* Task requirements *
1 > In the symposium report below, where and on what dates was the 7th International Symposium on Neuropsychiatry and HIV held?
2 > Carry on the symposium report on HIV-associated cognitive impairment, picking up after its final sentence about quality of life and daily functioning.

* Document text *
The psychologist and researcher José A. Muñoz-Moreno has attended the 7th International Symposium on Neuropsychiatry and HIV held on June 13 and 14 in Barcelona. He performed three presentations on the detection of HIV-associated cognitive impairment.
He presented a paper entitled "Accuracy of NEU Screen to detect cognitive impairment in patients with HIV who are in virologic suppression," which had already produced a poster for the last CROI (Conference on Retroviruses and Opportunistic Infections). In this symposium, the poster has been extended in an oral communication.
In addition, Muñoz-Moreno conducted a plenary session on screening instruments for cognitive impairment associated with HIV and participated at the national meeting of the Working Group on HIV and Central Nervous System (he is one of its coordinators).
With the development of antiretroviral therapy and increased life expectancy of people with HIV, there have been important advances in the understanding of the effects that the virus itself and medication can have on the central nervous system (CNS) . From the first weeks of infection, HIV can cause alterations in a motor and cognitive level, with a large negative impact on quality of life and daily functioning of those who suffer them.

* Given data *

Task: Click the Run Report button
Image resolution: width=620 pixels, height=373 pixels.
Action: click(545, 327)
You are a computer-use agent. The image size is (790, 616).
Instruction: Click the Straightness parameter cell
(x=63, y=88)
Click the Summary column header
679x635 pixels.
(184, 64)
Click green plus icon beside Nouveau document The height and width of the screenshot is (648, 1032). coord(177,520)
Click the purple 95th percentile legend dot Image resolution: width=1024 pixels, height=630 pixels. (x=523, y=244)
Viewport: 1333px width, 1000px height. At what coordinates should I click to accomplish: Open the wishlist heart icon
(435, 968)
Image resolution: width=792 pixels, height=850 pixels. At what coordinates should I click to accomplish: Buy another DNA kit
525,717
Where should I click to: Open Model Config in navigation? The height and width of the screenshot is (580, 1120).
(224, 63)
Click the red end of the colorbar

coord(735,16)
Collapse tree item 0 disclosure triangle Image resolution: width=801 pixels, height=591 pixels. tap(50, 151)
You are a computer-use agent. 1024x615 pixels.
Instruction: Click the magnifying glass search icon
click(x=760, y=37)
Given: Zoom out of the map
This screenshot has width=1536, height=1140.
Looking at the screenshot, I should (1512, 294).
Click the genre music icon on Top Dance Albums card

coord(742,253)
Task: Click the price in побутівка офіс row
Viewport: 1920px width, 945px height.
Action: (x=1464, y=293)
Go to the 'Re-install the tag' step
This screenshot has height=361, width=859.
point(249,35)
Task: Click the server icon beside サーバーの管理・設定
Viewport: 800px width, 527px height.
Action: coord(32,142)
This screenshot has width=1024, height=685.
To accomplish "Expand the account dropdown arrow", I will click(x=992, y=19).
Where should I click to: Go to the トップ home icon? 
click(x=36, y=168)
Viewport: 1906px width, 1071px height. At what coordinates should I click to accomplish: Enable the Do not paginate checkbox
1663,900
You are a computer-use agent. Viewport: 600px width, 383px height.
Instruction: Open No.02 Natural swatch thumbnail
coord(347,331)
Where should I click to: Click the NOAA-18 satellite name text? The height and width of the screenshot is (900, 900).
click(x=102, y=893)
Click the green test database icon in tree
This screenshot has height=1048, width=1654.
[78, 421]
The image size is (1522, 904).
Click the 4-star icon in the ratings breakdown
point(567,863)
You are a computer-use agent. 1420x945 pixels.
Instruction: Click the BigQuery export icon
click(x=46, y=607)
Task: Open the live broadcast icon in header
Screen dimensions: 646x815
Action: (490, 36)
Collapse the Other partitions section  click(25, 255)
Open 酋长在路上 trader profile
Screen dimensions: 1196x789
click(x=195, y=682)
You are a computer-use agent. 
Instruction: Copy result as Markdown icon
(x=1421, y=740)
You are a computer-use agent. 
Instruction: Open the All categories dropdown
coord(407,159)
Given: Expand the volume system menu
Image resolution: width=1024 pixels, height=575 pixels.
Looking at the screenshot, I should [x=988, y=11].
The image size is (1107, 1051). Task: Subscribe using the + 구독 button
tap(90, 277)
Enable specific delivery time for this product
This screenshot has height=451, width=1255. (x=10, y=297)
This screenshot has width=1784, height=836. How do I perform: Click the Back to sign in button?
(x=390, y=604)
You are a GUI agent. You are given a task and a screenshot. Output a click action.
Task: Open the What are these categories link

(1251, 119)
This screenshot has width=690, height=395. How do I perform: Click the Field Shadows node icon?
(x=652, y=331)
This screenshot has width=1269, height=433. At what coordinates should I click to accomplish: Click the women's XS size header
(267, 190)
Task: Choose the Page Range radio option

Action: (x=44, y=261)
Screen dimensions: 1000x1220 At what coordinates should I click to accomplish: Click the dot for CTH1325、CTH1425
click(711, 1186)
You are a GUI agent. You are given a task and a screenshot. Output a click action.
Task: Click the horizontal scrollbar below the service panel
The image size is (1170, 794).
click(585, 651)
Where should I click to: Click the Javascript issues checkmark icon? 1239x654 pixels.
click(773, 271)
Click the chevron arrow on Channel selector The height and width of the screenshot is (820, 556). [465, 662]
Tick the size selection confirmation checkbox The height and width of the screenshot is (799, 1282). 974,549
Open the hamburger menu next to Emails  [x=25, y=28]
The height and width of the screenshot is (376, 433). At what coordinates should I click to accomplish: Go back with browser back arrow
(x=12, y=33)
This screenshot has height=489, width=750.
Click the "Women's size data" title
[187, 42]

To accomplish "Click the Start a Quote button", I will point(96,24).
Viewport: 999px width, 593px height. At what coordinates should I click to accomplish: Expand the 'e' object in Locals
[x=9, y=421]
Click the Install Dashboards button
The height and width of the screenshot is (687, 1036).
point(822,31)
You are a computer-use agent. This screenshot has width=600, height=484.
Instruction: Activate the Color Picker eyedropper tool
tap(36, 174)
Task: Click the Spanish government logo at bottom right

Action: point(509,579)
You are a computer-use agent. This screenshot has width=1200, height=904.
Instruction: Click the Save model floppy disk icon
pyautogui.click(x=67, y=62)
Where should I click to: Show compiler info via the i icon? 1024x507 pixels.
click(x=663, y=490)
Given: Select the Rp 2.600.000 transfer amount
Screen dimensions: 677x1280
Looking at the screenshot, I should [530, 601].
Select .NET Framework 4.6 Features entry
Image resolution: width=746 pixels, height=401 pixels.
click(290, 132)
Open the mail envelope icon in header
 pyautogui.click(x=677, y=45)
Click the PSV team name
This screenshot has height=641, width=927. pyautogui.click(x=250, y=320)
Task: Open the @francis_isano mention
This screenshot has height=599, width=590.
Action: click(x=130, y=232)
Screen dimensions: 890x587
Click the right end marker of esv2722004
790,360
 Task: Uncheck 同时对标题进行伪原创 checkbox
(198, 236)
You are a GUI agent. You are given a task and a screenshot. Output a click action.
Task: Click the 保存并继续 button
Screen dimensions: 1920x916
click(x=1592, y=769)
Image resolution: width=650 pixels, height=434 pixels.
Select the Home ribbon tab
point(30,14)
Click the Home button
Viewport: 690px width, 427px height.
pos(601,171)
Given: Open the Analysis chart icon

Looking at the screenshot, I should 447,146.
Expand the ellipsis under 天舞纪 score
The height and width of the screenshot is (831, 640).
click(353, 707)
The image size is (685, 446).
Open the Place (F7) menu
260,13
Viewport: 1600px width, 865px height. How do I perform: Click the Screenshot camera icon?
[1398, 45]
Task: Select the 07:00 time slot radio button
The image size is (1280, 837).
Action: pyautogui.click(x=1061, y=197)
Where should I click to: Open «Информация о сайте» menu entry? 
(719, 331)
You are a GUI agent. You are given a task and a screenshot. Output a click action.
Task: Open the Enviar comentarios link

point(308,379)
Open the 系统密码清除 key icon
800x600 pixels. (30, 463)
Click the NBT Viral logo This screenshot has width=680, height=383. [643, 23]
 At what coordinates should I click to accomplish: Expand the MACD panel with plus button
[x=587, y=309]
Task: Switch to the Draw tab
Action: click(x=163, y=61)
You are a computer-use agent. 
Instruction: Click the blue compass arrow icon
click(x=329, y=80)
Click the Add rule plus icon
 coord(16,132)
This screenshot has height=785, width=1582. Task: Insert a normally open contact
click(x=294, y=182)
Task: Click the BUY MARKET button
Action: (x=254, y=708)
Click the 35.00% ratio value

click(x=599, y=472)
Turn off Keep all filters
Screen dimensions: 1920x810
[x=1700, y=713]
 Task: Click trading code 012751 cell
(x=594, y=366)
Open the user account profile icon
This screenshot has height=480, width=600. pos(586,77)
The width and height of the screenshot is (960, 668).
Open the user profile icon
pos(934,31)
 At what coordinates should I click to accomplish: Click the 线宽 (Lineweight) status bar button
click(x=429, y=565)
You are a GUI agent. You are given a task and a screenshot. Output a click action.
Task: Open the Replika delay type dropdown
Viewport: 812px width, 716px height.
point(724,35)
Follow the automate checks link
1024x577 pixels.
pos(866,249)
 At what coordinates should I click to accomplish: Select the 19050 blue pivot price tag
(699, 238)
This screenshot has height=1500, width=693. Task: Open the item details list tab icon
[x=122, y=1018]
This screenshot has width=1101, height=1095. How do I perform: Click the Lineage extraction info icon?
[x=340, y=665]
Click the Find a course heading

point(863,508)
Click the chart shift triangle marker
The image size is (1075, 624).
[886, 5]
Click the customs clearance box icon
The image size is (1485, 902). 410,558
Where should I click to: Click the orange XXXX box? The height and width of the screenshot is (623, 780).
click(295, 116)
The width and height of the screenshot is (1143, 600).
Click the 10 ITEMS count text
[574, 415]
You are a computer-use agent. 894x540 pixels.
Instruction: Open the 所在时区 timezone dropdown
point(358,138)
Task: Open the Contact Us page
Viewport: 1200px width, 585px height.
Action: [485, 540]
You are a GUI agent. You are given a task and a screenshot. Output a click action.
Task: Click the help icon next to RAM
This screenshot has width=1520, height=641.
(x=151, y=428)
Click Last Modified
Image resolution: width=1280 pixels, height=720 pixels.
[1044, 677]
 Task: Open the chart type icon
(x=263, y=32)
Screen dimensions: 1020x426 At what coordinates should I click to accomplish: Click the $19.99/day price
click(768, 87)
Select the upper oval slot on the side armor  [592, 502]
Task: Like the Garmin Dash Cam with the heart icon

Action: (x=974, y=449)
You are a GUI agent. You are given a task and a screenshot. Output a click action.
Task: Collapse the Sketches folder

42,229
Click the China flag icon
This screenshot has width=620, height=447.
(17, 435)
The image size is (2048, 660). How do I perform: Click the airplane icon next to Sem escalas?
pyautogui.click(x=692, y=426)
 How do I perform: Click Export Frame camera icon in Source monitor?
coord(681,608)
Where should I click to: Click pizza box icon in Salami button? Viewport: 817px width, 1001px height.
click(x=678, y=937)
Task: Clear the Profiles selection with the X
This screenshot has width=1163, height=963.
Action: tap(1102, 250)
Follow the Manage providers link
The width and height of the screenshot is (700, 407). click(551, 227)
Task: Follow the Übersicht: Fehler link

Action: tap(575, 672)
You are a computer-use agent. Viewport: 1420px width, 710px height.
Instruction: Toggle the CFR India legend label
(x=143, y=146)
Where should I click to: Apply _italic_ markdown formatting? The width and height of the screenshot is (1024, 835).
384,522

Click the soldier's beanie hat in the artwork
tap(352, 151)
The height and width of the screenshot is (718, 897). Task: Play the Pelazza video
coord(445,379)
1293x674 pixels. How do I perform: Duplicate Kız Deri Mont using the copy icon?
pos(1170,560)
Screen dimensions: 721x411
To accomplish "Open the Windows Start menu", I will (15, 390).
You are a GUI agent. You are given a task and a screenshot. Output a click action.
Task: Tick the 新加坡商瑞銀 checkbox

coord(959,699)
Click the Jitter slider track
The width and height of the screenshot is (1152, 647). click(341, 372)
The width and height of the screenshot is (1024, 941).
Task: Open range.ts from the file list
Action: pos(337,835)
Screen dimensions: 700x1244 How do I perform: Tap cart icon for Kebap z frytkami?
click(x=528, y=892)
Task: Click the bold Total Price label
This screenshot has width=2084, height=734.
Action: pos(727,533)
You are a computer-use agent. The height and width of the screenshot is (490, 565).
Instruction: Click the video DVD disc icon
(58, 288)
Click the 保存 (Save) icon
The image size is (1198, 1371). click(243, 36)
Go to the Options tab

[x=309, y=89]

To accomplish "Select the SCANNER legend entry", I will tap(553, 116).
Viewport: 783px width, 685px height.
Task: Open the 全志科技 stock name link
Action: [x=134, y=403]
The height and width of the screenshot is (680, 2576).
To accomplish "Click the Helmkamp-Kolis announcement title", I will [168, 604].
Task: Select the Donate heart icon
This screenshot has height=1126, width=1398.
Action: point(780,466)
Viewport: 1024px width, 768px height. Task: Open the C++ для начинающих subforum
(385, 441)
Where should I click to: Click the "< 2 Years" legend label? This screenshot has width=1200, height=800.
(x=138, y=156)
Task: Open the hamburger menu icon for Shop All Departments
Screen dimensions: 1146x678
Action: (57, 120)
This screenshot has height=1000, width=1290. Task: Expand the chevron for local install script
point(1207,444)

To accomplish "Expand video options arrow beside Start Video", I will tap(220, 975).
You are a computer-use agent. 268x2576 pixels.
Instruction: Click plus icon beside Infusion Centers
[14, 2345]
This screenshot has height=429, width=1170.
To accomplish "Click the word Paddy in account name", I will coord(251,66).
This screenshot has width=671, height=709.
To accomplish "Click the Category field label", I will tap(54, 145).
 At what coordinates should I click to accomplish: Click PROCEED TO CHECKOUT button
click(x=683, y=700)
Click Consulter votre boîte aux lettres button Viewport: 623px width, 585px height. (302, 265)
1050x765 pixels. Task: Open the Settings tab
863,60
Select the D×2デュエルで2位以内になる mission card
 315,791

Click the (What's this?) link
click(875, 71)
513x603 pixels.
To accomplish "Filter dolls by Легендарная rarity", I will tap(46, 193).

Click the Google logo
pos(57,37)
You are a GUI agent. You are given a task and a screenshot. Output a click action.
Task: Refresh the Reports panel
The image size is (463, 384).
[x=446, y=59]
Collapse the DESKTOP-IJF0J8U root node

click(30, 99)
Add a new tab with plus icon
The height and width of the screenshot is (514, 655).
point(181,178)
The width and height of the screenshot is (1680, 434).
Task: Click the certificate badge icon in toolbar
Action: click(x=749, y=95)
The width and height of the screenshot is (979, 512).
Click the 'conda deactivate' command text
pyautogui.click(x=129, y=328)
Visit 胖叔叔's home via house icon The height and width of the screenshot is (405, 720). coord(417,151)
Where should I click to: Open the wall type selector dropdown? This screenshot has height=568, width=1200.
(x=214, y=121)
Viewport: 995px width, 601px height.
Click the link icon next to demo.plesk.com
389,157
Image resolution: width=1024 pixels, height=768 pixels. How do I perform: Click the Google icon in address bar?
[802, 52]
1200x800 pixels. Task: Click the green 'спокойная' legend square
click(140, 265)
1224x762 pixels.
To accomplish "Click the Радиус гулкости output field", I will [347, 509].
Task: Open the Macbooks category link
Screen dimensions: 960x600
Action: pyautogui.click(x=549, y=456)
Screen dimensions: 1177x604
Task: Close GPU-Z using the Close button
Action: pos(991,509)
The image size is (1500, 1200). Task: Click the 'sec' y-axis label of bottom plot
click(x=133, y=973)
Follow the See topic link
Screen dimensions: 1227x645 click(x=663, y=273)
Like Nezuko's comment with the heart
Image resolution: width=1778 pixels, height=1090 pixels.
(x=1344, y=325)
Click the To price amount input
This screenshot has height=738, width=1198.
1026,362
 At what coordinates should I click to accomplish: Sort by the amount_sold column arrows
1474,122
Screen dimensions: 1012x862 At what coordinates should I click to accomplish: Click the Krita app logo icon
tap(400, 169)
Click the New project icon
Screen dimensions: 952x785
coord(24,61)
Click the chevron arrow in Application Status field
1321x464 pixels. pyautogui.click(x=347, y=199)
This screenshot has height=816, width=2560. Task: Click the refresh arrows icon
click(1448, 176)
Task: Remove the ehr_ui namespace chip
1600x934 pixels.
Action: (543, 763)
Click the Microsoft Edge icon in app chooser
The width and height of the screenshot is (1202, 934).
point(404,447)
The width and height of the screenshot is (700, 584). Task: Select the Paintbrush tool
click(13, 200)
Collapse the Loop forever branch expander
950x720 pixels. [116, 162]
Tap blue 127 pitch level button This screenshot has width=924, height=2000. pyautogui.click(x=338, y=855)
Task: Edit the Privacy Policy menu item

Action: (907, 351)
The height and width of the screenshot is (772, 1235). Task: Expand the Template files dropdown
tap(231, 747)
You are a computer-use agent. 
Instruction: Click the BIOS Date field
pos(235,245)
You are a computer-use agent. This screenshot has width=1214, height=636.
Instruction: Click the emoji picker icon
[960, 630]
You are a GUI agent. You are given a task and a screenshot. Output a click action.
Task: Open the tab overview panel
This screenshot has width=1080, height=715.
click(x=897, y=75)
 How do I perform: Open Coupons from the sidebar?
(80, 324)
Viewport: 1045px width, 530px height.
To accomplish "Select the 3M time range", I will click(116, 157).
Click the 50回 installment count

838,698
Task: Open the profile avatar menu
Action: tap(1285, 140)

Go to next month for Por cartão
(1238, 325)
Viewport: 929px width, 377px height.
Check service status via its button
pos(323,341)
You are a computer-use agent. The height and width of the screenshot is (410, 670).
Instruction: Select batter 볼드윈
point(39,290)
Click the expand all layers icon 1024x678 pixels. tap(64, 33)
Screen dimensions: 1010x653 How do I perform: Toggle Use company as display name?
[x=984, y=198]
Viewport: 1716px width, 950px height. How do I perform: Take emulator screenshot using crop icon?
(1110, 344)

* Per-task outputs *
1 > In Barcelona, on June 13 and 14.

2 >
One of the major challenges for physicians and psychologists who work with these patients is to diagnose these deficits as soon as possible. To do this, various clinical factors might be considered, mainly the number of CD4 cells in the blood or the time lived with HIV. However, the evaluation through properly validated neuropsychological testing are the most recommended clinical method for diagnosing such problems.
In this context, researchers from the Fight AIDS Foundation led by psychologist José A. Muñoz-Moreno, submitted in August 2013 a new clinical method for early detection of abnormalities that HIV can cause in the central nervous system; the NEU Screen. Its usefulness has been recognized internationally.